# Raketa 24hr`s



## mach 0.0013137 (Jan 10, 2005)

Arrived today thanks Mike







shown here with its new family









BTW the straps great but as usual had to cut it down to `RAF` style.

At the moment I`m wearing it and the copper one


----------



## MIKE (Feb 23, 2003)

They look very happy together







Nice to know it will be apreciated.









MIKE.


----------



## rodiow (Nov 6, 2004)

What a happy bunch !, they look great


----------



## rodiow (Nov 6, 2004)

...Just thought pin them to your jacket and wear them as medals !


----------



## mach 0.0013137 (Jan 10, 2005)

Thanks guys









Mike it certainly is appriciated, I wish the other two had the same hands as the white dial you sent ,much nicer IMO.









Rod, "wear them as medals!" you daft bat


----------



## rodiow (Nov 6, 2004)

mach 0.0013137 said:


> Thanks guys
> 
> 
> 
> ...










.....least you could get away with wearing all three at once


----------



## Stan (Aug 7, 2003)

Pin watches to chest as medals.
















Where can I get suitable pins?


----------



## mach 0.0013137 (Jan 10, 2005)

Would they be for _`Service for the cause of horology above and beyond the call of duty`_

or for just being a _`Real watch nut beyond the call of common sense`_


----------



## Stan (Aug 7, 2003)

Mac,

You should be in the Bugger All Club, you know it makes sense.


----------



## mach 0.0013137 (Jan 10, 2005)

Stan said:


> Mac,
> 
> You should be in the Bugger All Club, you know it makes sense.
> 
> ...


Oh I don`t know Stan







I`m not sure









as Woody Allen said .....

_" I`d never join any club that would allow a person like me to become a member"_






























Is there a bizzare initiation ceremony














and a secret hand shake?


----------



## normdiaz (May 5, 2004)

I've noticed that some "Raketa" watches offered for sale have "Paketa" printed on the dial. Any difference other than spelling?

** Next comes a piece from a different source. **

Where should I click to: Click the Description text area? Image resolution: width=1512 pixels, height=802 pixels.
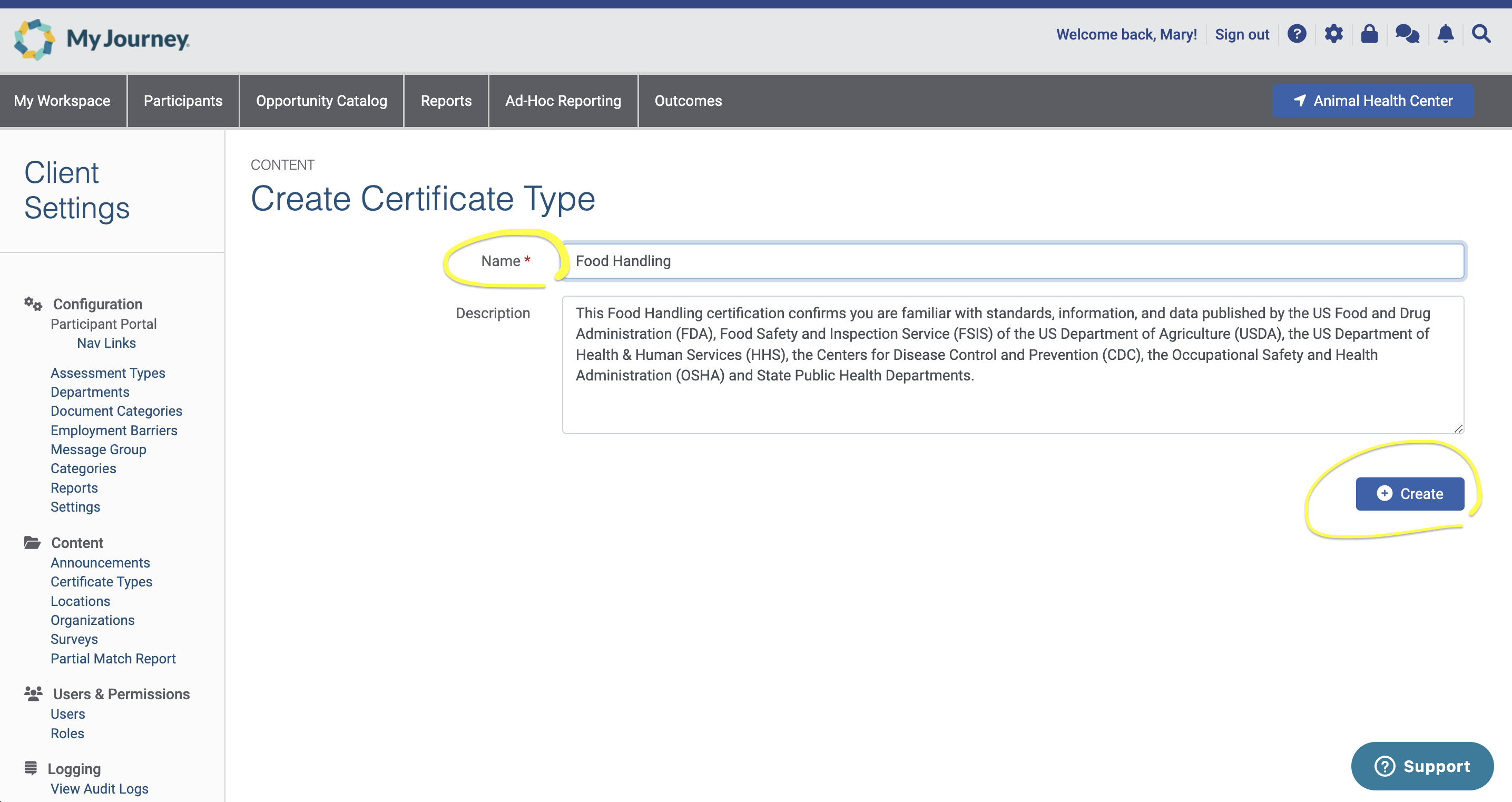[x=1013, y=365]
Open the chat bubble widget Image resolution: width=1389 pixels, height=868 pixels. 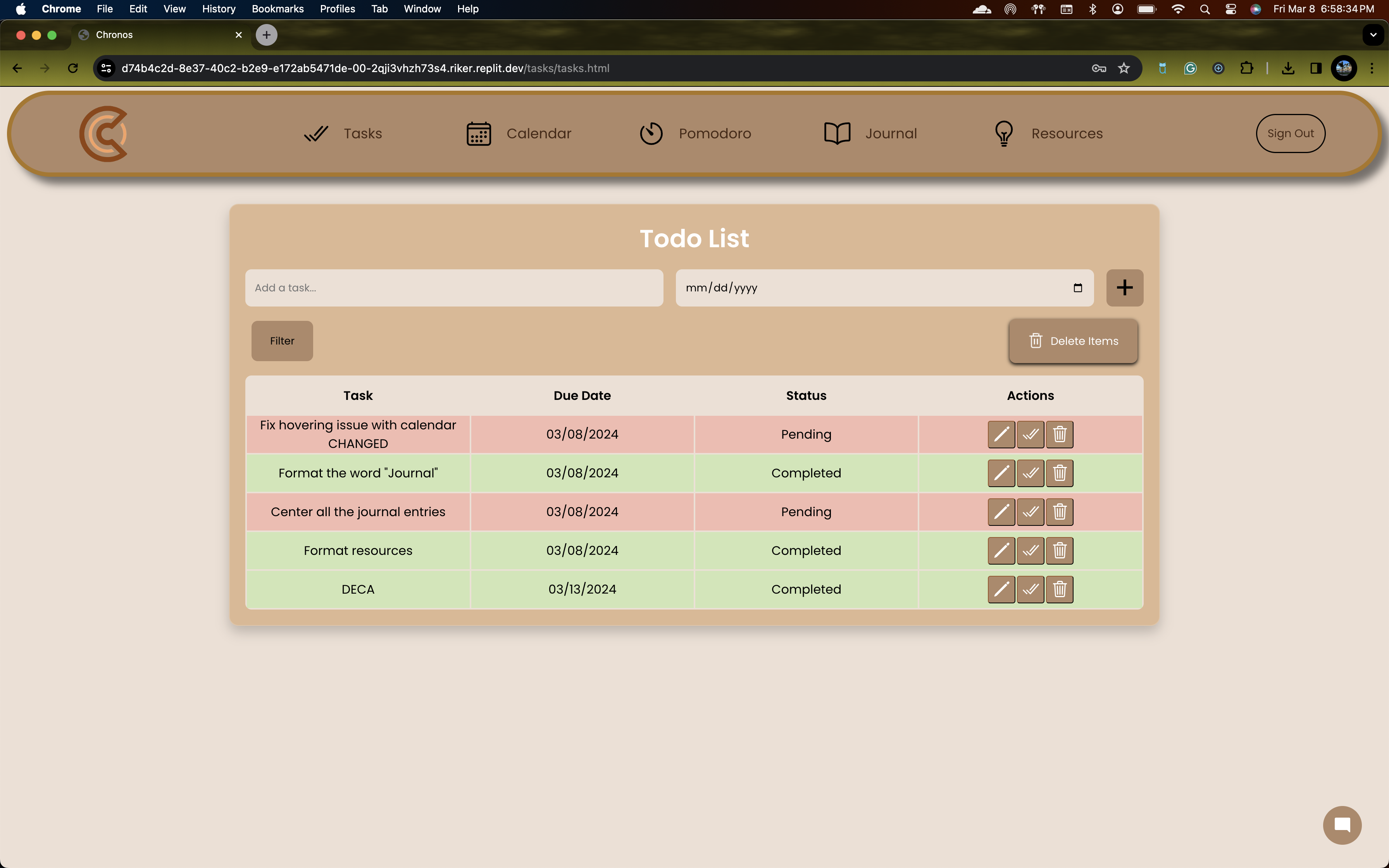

Is one a "knock-off", "replica", "fake", or "frankenwatch"?


----------



## rhaythorne (Jan 12, 2004)

I think it's just the difference between our alphabet and cyrillic.


----------



## Roy (Feb 23, 2003)

rhaythorne said:


> I think it's just the difference between our alphabet and cyrillic.
> 
> 
> 
> ...


That is I thought too.


----------



## JoT (Aug 12, 2003)

Roy said:


> rhaythorne said:
> 
> 
> > I think it's just the difference between our alphabet and cyrillic.
> ...


That is correct

bar = bap in Russian


----------



## rhaythorne (Jan 12, 2004)

> bar = bap in Russian


I sense another Renis joke could be on the cards here


----------